Já está decidido que o Hospital Samária será o local para coletas de sangue em Rio do Sul. Uma equipe do Hemosc esteve vistoriando a unidade nesta semana e pediu apenas pequenas adequações no espaço para que o serviço volte a ser oferecido no Alto Vale. A primeira coleta está marcada para o mês de agosto em data que ainda será divulgada.

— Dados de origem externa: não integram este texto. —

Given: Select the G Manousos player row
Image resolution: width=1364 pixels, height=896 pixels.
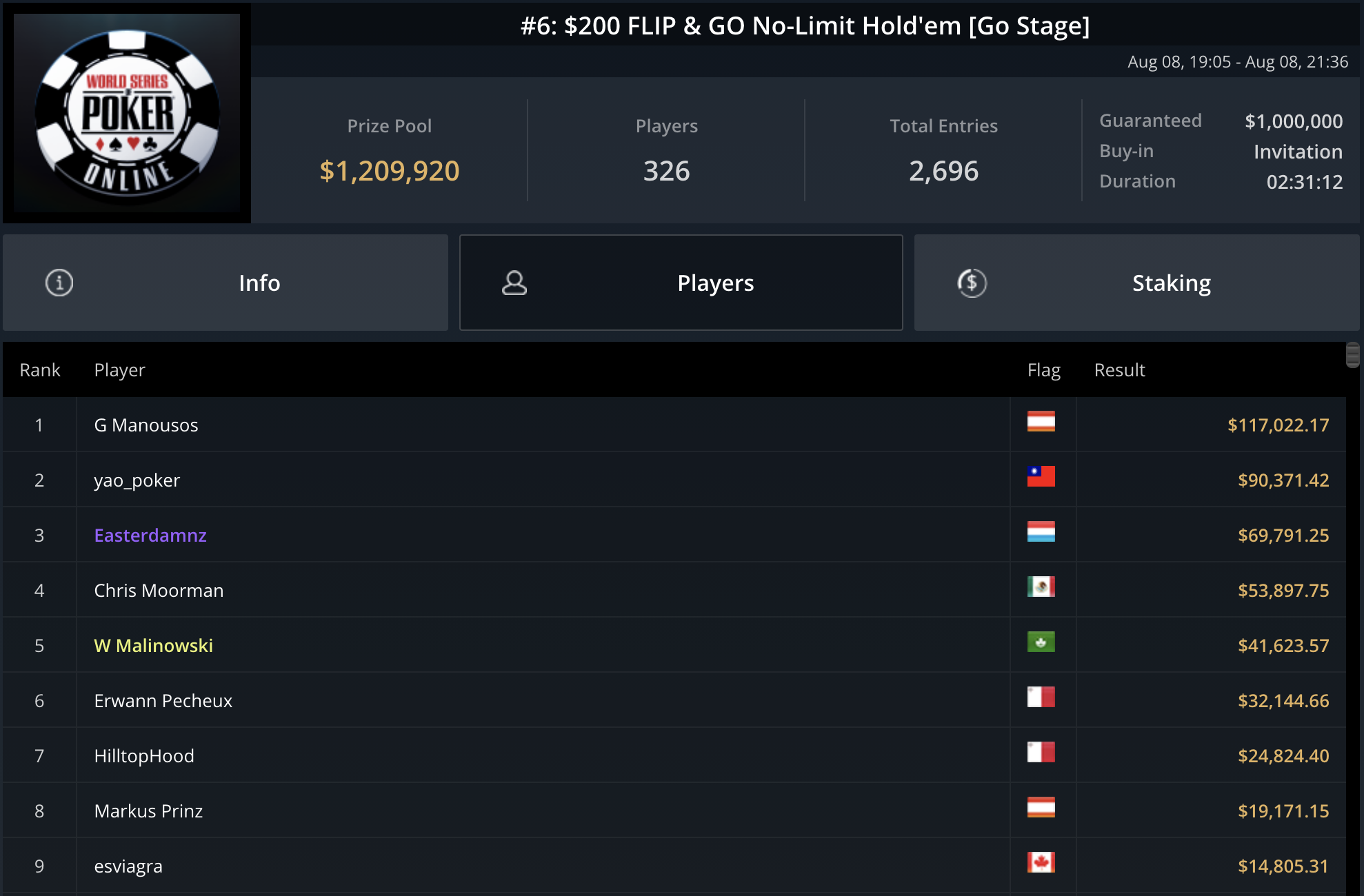Looking at the screenshot, I should click(x=674, y=425).
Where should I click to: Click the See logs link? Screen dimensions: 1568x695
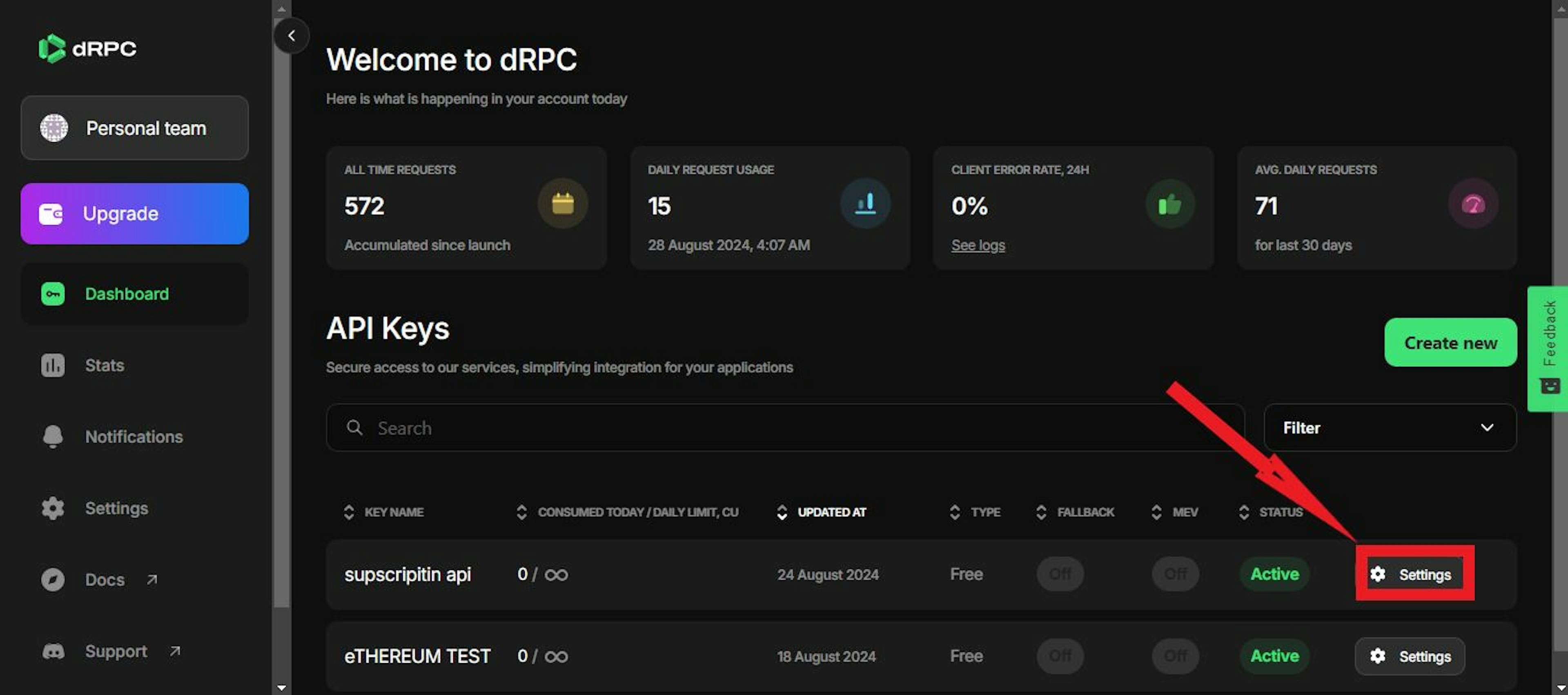click(977, 244)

De acordo com a vereadora, Sueli de Oliveira, que encabeça as tratativas com o Hemosc juntamente com a vereadora Danielle Zanella e a primeira dama Sheyla Nardelli, a visita foi bastante positiva. “A equipe técnica esteve lá e ficou definido que as coletas serão no Samária. Vimos todo o local e nos passaram o que precisaria ser adaptado, mas o local é excelente e o pessoal gostou bastante”, disse.

Ela comenta que a primeira coleta, depois de quase cinco anos sem o serviço, será no dia 17 de agosto ou no dia 31 de agosto. “Essa definição teremos já na próxima terça-feira, dia 27. Também ficou acertado que uma semana antes das coletas eles vão nos passar qual a tipagem de sangue que eles tem necessidade para que possamos divulgar e convidar esses doadores”, completa.

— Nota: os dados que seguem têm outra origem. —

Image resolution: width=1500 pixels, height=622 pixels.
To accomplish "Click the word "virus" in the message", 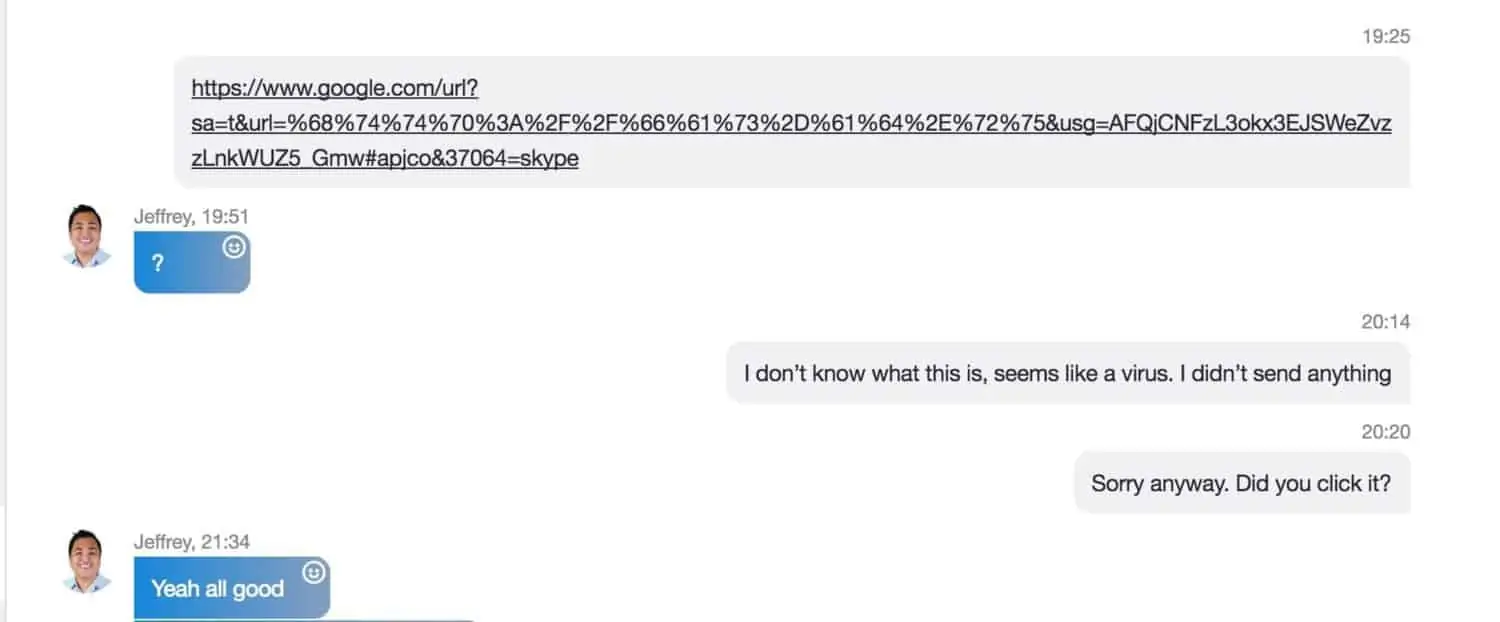I will pyautogui.click(x=1141, y=373).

O espaço onde vão ocorrer as coletas terá que passar por pequenas adequações. “Num primeiro momento temos que disponibilizar um médico para ficar junto durante todo o período das coletas, duas pessoas que vão estar junto para ajudar a servir o lanchinho que também vamos providenciar, e mais duas pessoas para fazer a recepção dos doadores e auxiliar com informações. Já em relação as adequações no espaço serão poucas como a troca de tomadas e disponibilidade de internet nas salas, além de salas com mesas e cadeiras. São pequenas coisas que vamos organizar, no mais o espaço já atende completamente a necessidade do Hemosc”, finaliza a vereadora.

Coletas suspensas há quase cinco anos

Em Rio do Sul o serviço está suspenso há quase cinco anos. As últimas coletas foram realizadas em 2016 e desde então quem tem o desejo de doar precisa se deslocar para cidades como Lages e Blumenau, o que inviabiliza muitas doações. Outro problema é que na falta de sangue, o material precisa ser buscado às pressas de outros municípios que contém um Hemocentro.